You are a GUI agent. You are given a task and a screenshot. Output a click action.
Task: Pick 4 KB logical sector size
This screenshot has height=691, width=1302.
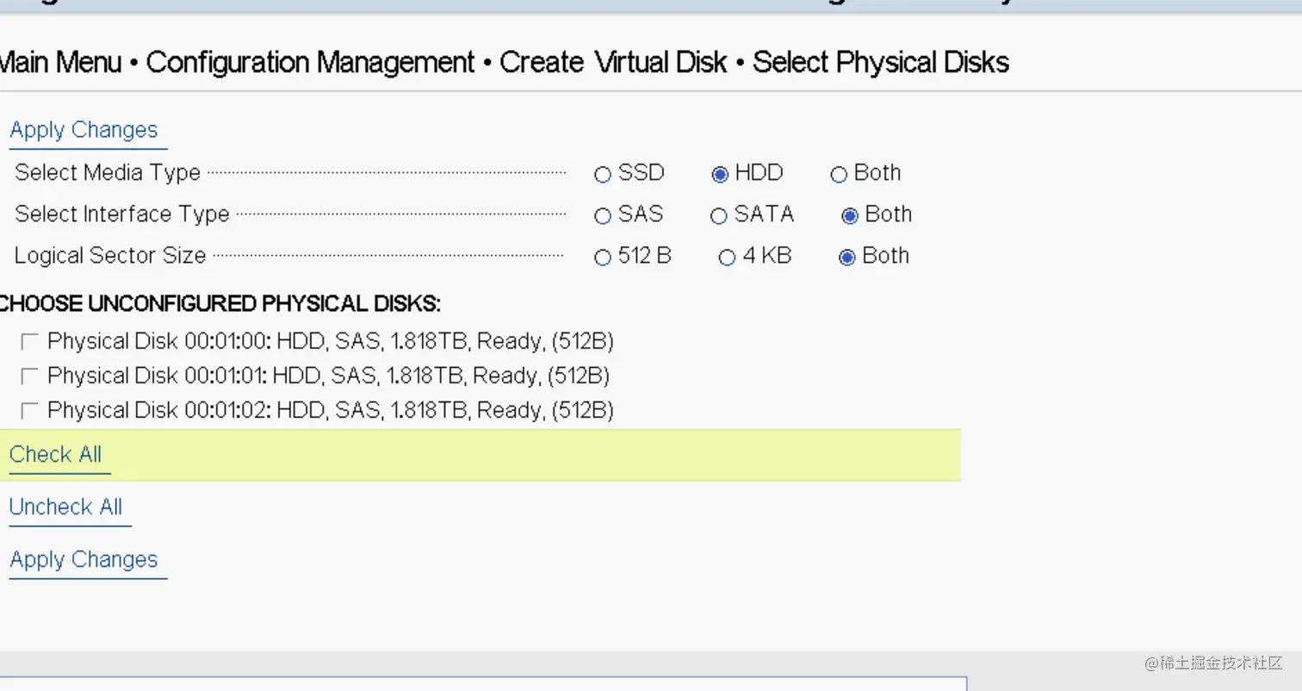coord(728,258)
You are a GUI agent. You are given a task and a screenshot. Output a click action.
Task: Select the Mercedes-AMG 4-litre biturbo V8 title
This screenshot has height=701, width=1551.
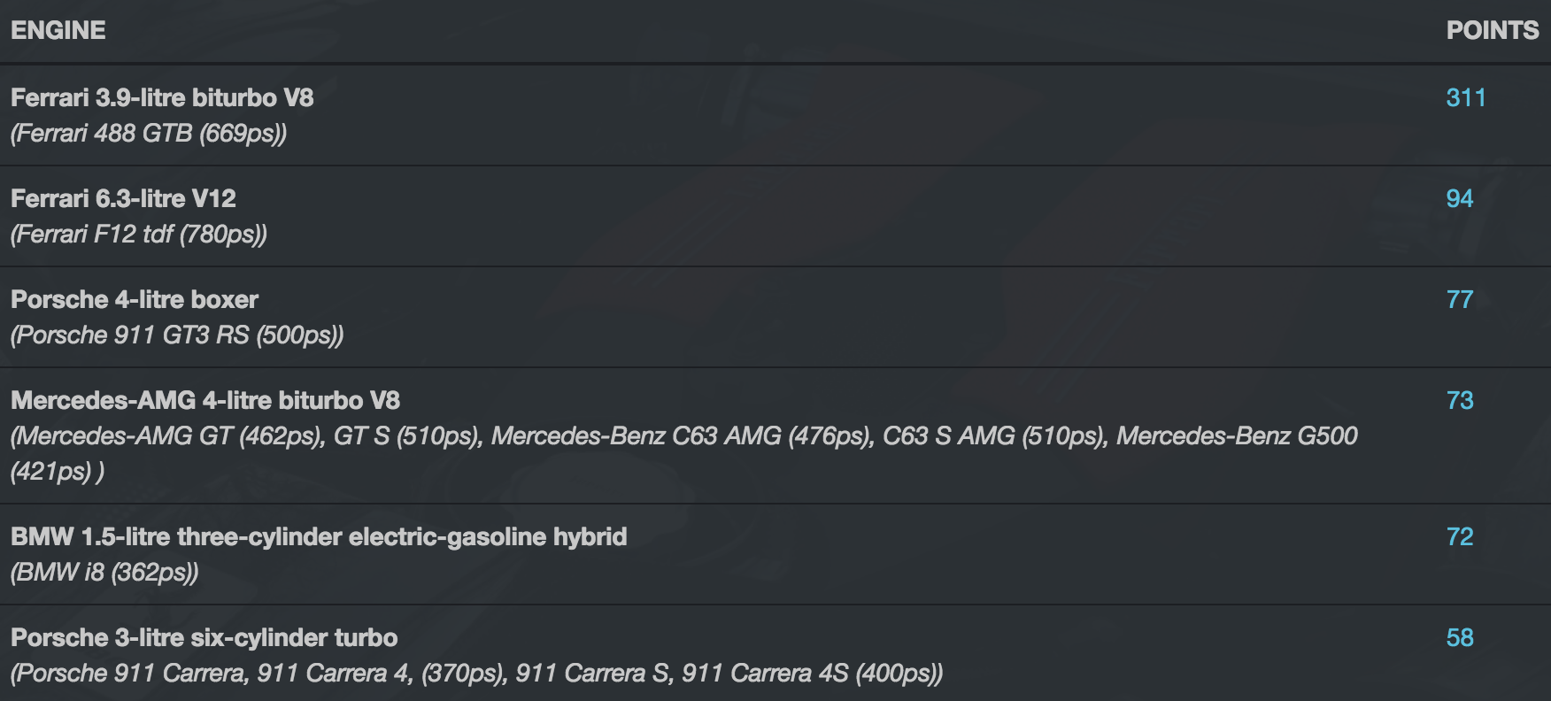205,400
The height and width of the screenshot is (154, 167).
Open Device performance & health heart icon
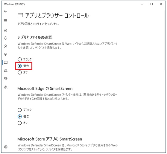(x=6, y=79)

Description of the task.
The result should be a transcript of the lines from the line containing "Task: Select the" through the end of the listing above, exact, inclusive, and without pictures.

Your response.
Task: Select the Mercedes-AMG 4-litre biturbo V8 title
This screenshot has height=701, width=1551.
205,400
The height and width of the screenshot is (154, 167).
Open Device performance & health heart icon
(x=6, y=79)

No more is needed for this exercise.